Of the two parties in the coalition with the PNC – AFC and WPA- I have failed to see where the AFC and WPA have introduced their agendas and when these agendas were implemented.
I now return to the marijuana issue. In the campaign of 2015, both APNU and AFC promised amendments to the drug law. In 2020, one of the country’s most erudite lawyers, Nigel Hughes, composed the amendments. The Bill was put on the order paper of the House to be read in the name of AFC’s parliamentarian, Michael Carrington.
The Bill never saw the light of day. Carrington told the press that the PNC section of the APNU+AFC regime does not want the Bill. Carrington went on to add that Chief Whip, Amna Ally, requested him not to go ahead with the legislation.
My understanding of coalition politics is that it is a game of give and take. Parties have to concede to each other and that becomes the game, which they will play until the next election.

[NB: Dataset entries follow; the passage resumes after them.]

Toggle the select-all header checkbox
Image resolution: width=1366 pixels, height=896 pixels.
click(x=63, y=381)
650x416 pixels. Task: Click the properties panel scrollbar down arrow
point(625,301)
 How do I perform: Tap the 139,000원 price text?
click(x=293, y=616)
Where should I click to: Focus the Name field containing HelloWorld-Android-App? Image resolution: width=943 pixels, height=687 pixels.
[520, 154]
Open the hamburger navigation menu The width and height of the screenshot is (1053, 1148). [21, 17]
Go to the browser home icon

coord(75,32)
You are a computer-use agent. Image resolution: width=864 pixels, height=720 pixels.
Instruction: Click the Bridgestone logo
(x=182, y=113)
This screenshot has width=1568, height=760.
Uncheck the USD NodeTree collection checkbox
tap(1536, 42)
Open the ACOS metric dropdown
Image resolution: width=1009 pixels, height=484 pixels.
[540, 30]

The results of two Israeli successive elections show that each party is not prepared to form a government with others because agenda acceptance is the crucial reason.
What I would suggest to David is to stop repeating that APNU+AFC is a coalition of independent parties and outline for me the government’s acceptance and implementation of the WPA’s agenda.
In simple language, if as David believes the WPA has active support in Guyana, then he needs to do two things and to do so urgently. Firstly, to outline where core values of the WPA were accepted by APNU+AFC since 2015 and show Guyanese the results by enumeration. Secondly, what is the WPA’s agenda given to the APNU+AFC leadership if it wins in 2020?